How to Create a Data Migration for Professional Services
A procedure for planning and executing the transfer of data between systems, storage environments, or formats while maintaining data integrity, completeness, and security.
Purpose
To ensure that data is migrated accurately and completely from a source system to a target system with minimal disruption to business operations and no loss of data integrity.
Scope
Covers all planned data migration activities including system upgrades, platform changes, consolidations, and archive migrations across all business systems and databases.
Prerequisites
- Detailed data mapping document between source and target systems
- Data quality assessment of the source data
- Migration tools and scripts prepared and tested
- Rollback plan in case the migration is unsuccessful
Designed to meet professional indemnity requirements, client confidentiality obligations, and industry body reporting standards.
Step-by-Step Procedure
Plan the Migration
Define the migration scope, approach, timeline, and responsibilities. Prepare the detailed migration plan.
- 1.1Define the data sets to be migrated and the migration sequence
- 1.2Determine the migration approach such as big bang or phased
- 1.3Prepare the migration timeline with milestones and contingency time
- 1.4Identify and assign migration team roles and responsibilities
Prepare Data Mapping and Transformation Rules
Document how data fields in the source system correspond to fields in the target system, including any required transformations.

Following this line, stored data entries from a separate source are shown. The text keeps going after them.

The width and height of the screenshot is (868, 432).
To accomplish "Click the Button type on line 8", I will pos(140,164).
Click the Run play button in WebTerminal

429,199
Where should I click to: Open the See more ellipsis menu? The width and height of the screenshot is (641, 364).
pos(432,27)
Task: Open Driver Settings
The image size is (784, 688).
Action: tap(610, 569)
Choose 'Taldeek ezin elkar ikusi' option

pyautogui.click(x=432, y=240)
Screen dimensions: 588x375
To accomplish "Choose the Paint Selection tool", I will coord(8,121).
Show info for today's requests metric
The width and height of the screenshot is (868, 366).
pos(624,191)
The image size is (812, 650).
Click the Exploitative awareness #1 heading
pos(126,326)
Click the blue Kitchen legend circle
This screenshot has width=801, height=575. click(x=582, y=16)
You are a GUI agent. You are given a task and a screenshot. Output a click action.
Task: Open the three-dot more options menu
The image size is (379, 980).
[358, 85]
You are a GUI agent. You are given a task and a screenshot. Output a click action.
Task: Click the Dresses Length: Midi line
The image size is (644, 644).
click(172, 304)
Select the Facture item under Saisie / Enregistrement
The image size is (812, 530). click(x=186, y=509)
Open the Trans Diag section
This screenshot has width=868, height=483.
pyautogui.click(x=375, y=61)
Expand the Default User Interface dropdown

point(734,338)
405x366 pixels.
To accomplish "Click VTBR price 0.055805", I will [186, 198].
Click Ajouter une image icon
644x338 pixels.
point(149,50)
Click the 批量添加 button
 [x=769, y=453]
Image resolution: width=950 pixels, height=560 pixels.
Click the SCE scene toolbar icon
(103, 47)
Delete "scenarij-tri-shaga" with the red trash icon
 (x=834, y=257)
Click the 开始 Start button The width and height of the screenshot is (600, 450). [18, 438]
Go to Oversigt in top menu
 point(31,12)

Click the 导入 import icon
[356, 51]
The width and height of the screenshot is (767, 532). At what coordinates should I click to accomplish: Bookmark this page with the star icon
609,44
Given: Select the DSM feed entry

- 2.1Map each source data field to the corresponding target field
- 2.2Define data transformation and cleansing rules
- 2.3Identify data that requires manual handling or review
Cleanse Source Data
Review and clean the source data to resolve quality issues before migration, preventing the transfer of inaccurate or incomplete data.
- 3.1Run data quality checks on the source data
- 3.2Identify and resolve duplicate, incomplete, or inconsistent records
- 3.3Obtain business sign-off on data cleansing decisions
Perform Trial Migration
Execute a trial migration using a subset of data to validate the migration scripts, mapping, and transformation rules.
- 4.1Run the migration scripts against a test data set
- 4.2Verify that data is transferred correctly and completely
- 4.3Test data transformations and check for errors
- Run at least two trial migrations to build confidence in the process
Execute Production Migration
Perform the actual data migration during the approved change window, following the migration plan step by step.
- 5.1Freeze changes to the source system during the migration window
- 5.2Execute the migration scripts according to the plan
- 5.3Monitor progress and address any errors in real time
Validate Migrated Data
Verify that all data has been migrated correctly and completely by running validation checks and comparing source and target data.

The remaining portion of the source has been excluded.